Anti-semi-join handles WHERE ... NOT IN /NOT EXISTS queries. The EXPLAINs below show that Batched Key Access will be used together with anti-semi-join. (I haven't run any benchmarks, though). So, upgrading to MySQL 8 will solve the issue?
Test data: https://gist.github.com/spetrunia/9e25fc21b75bfdda2c98fbabfa8d9182
mysql> set optimizer_switch='mrr=on,mrr_cost_based=off,batched_key_access=on';
mysql> explain SELECT * FROM t1 WHERE id NOT IN (SELECT id FROM t2)\G
*************************** 1. row ***************************
id: 1
select_type: SIMPLE
table: t1
partitions: NULL
type: index
possible_keys: NULL
key: PRIMARY
key_len: 8
ref: NULL
rows: 0
filtered: 0.00
Extra: Using index
*************************** 2. row ***************************
id: 1
select_type: SIMPLE
table: t2
partitions: NULL
type: eq_ref
possible_keys: PRIMARY
key: PRIMARY
key_len: 8
ref: j1.t1.id
rows: 1
filtered: 100.00
Extra: Using where; Not exists; Using index; Using join buffer (Batched Key Access)
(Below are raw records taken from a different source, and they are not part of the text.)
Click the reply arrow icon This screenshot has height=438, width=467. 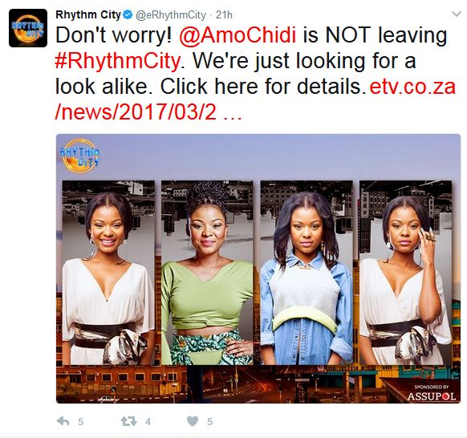pos(63,421)
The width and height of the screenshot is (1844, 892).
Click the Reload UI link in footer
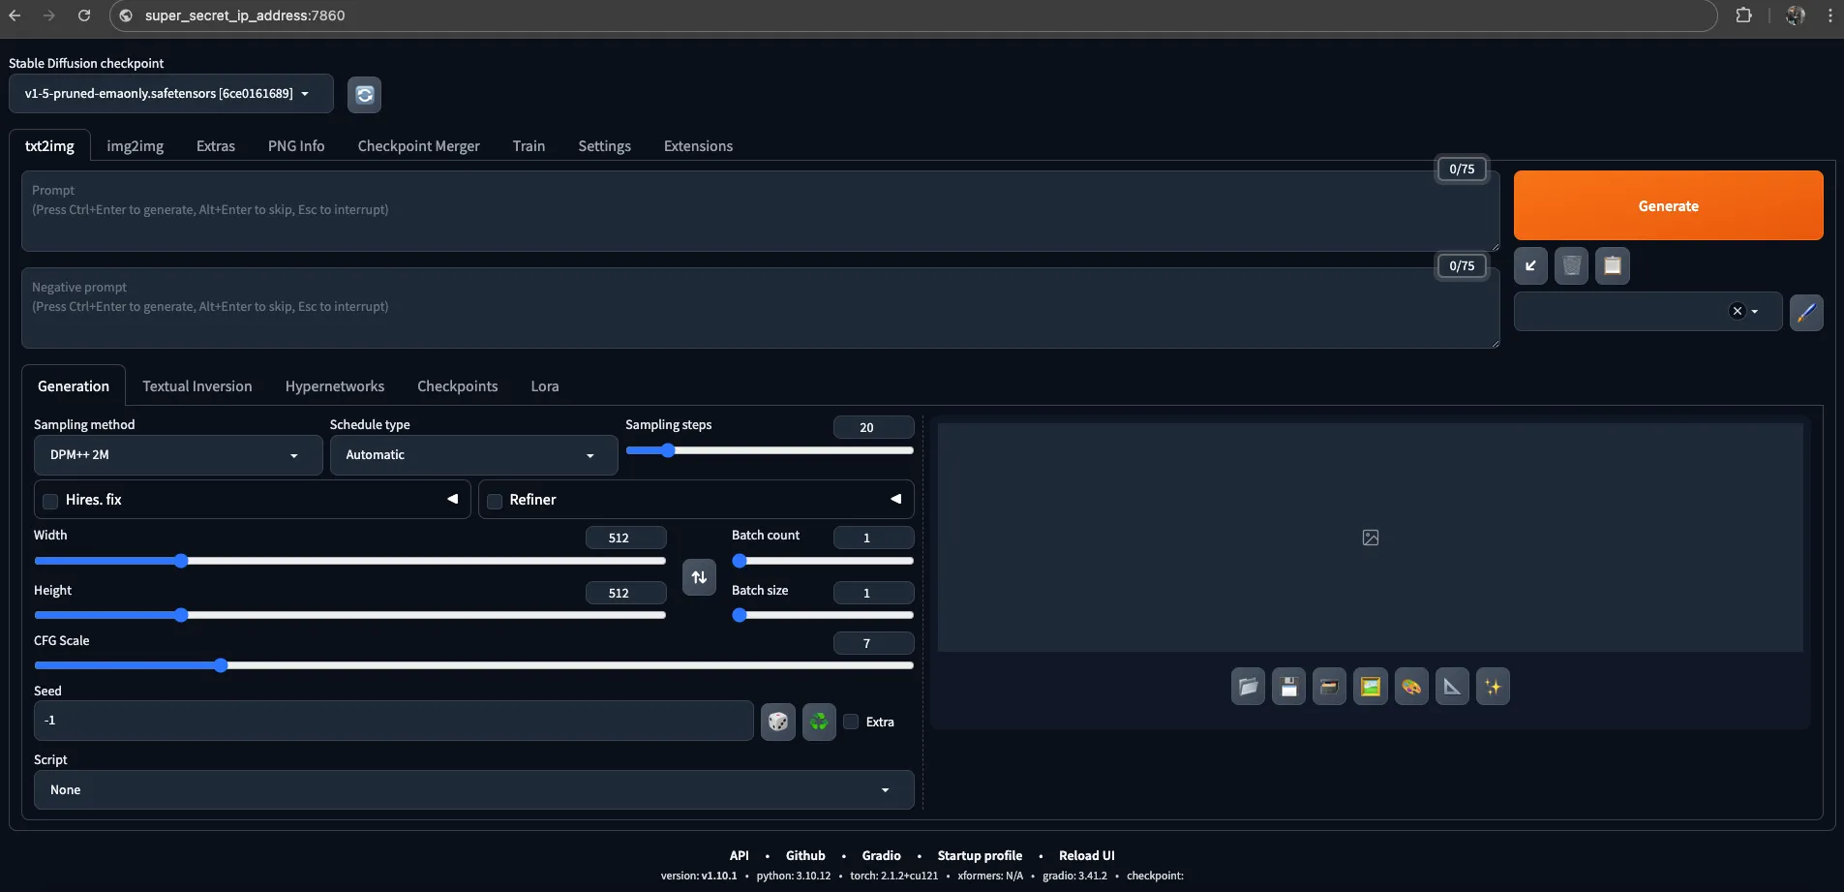[x=1086, y=855]
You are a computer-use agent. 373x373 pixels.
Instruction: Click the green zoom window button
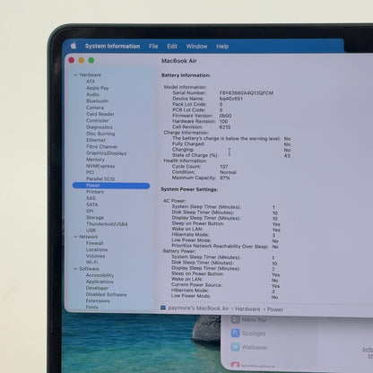pyautogui.click(x=91, y=60)
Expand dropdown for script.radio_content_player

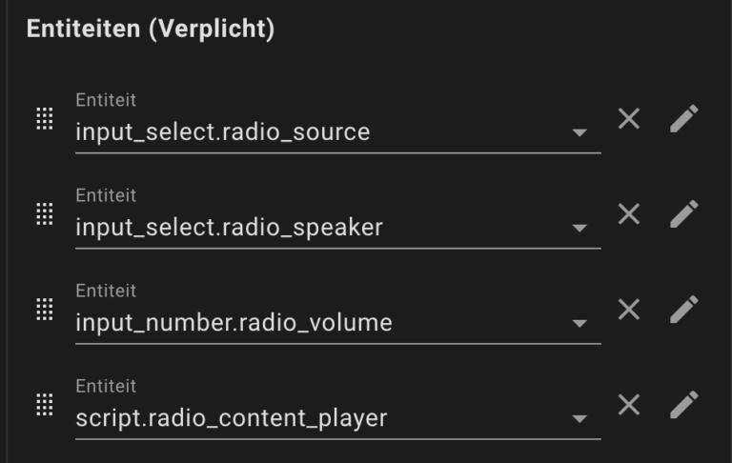(x=580, y=418)
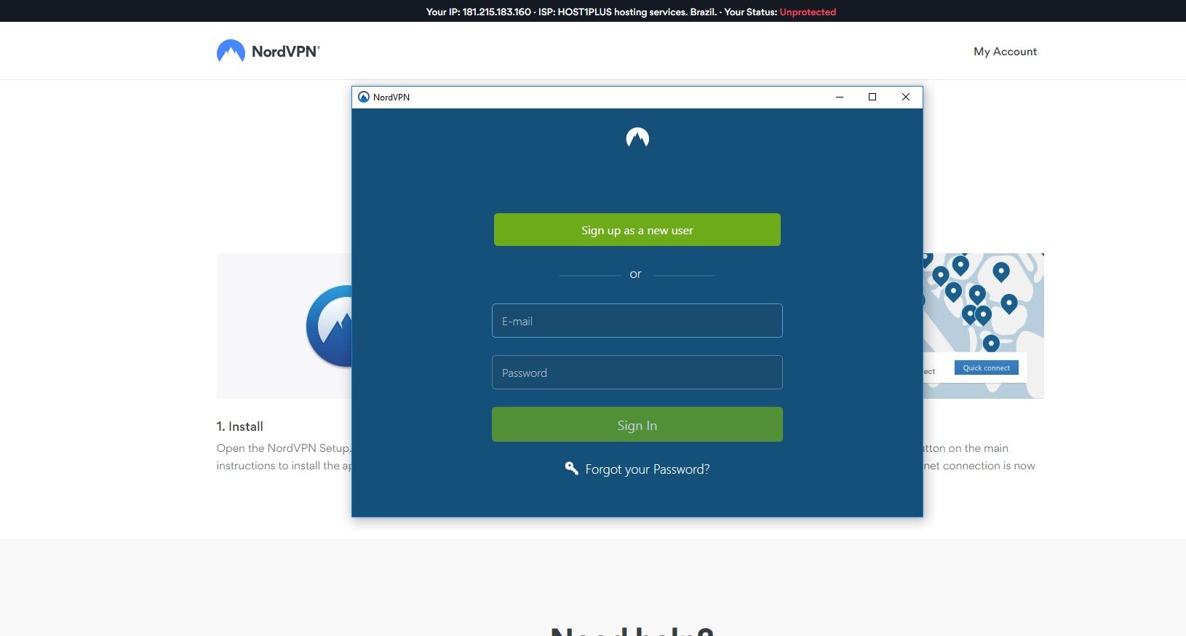Click the NordVPN wordmark text in header
Screen dimensions: 1186x636
285,52
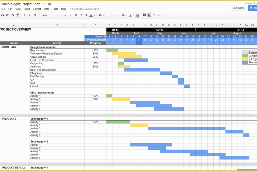Enable the filter tool

(x=155, y=15)
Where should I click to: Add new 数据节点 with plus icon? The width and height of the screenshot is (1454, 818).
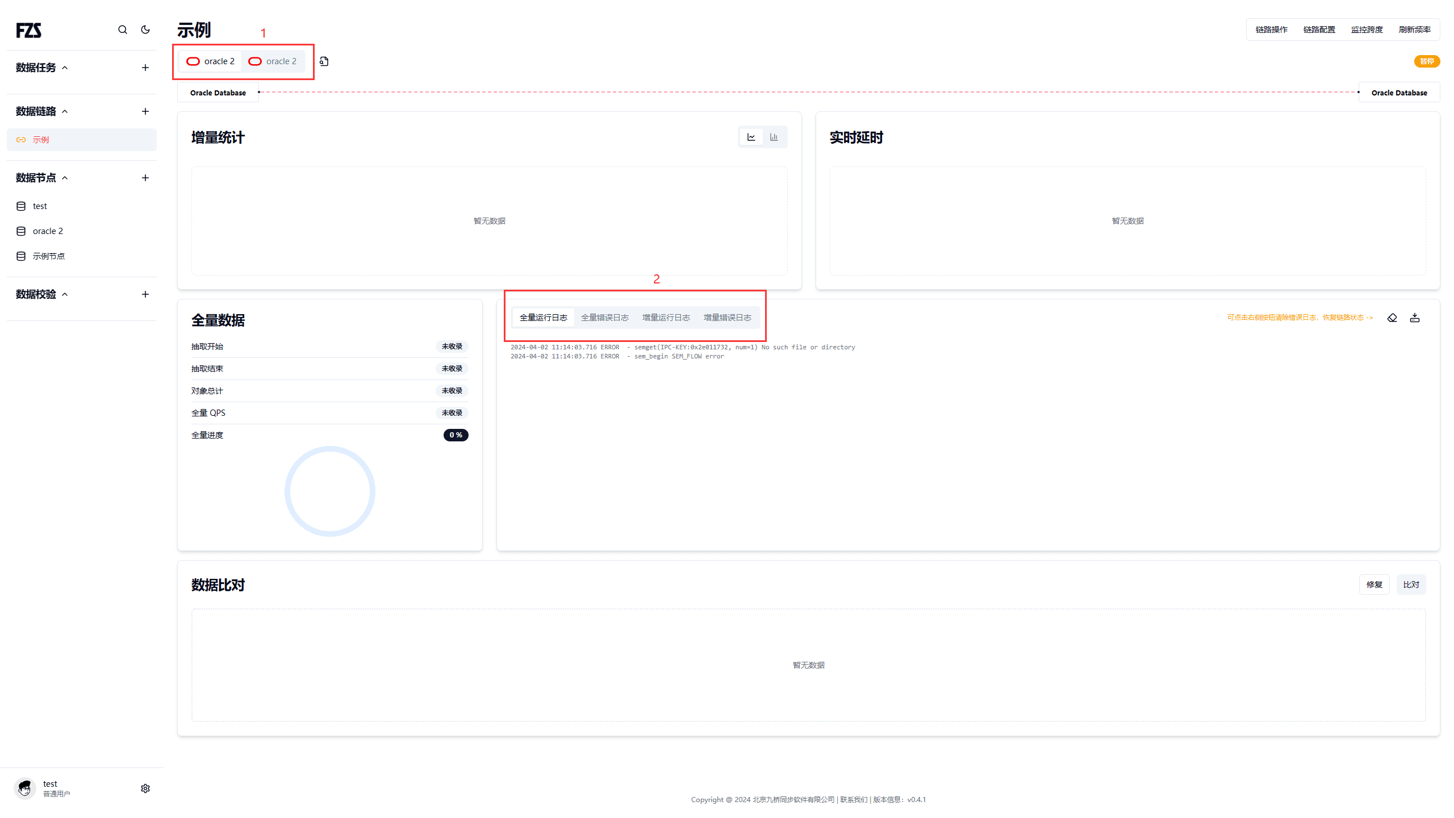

2 rows in set, 1 warning (0.00 sec)
mysql> explain SELECT * FROM t1 WHERE NOT EXISTS (SELECT id FROM t2 WHERE t1.id=t2.id)\G
*************************** 1. row ***************************
id: 1
select_type: SIMPLE
table: t1
partitions: NULL
type: index
possible_keys: NULL
key: PRIMARY
key_len: 8
ref: NULL
rows: 3203
filtered: 100.00
Extra: Using index
*************************** 2. row ***************************
id: 1
select_type: SIMPLE
table: t2
partitions: NULL
type: eq_ref
possible_keys: PRIMARY
key: PRIMARY
key_len: 8
ref: j1.t1.id
rows: 1
filtered: 100.00
Extra: Using where; Not exists; Using index; Using join buffer (Batched Key Access)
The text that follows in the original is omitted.